WHAT YOU SHOULD DO: Find "Viewport: 668px width, 366px", then copy its line and every later line of the entries exactly through the end, leaving all pictures out.

** DATA SUPPLIED follows **

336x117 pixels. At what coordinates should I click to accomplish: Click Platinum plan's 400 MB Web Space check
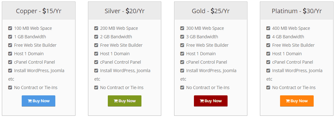point(268,28)
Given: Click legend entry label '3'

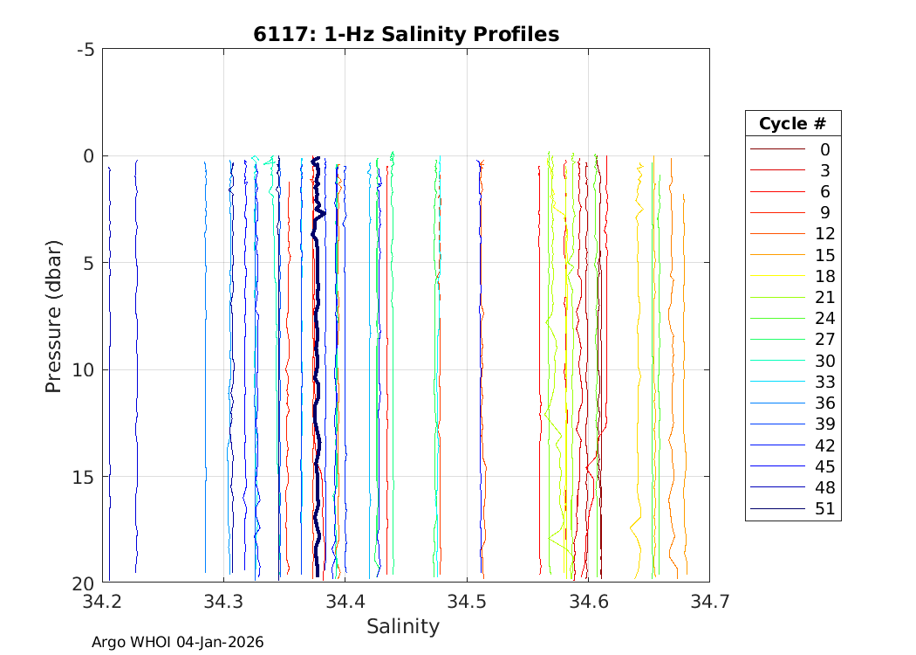Looking at the screenshot, I should pyautogui.click(x=825, y=171).
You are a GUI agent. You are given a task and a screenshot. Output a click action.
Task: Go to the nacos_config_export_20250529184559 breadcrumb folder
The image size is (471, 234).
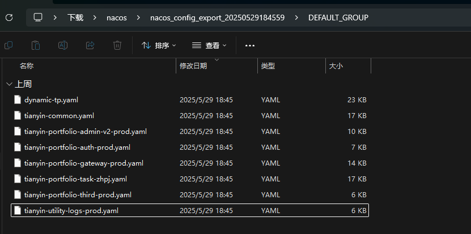pos(215,18)
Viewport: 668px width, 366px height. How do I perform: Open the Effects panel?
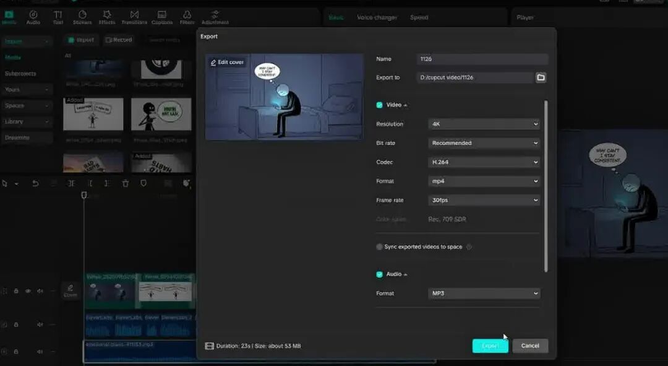coord(107,17)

** End of DATA SUPPLIED **

SOLUTION:
Viewport: 668px width, 366px height. How do I perform: Open the Effects panel?
coord(107,17)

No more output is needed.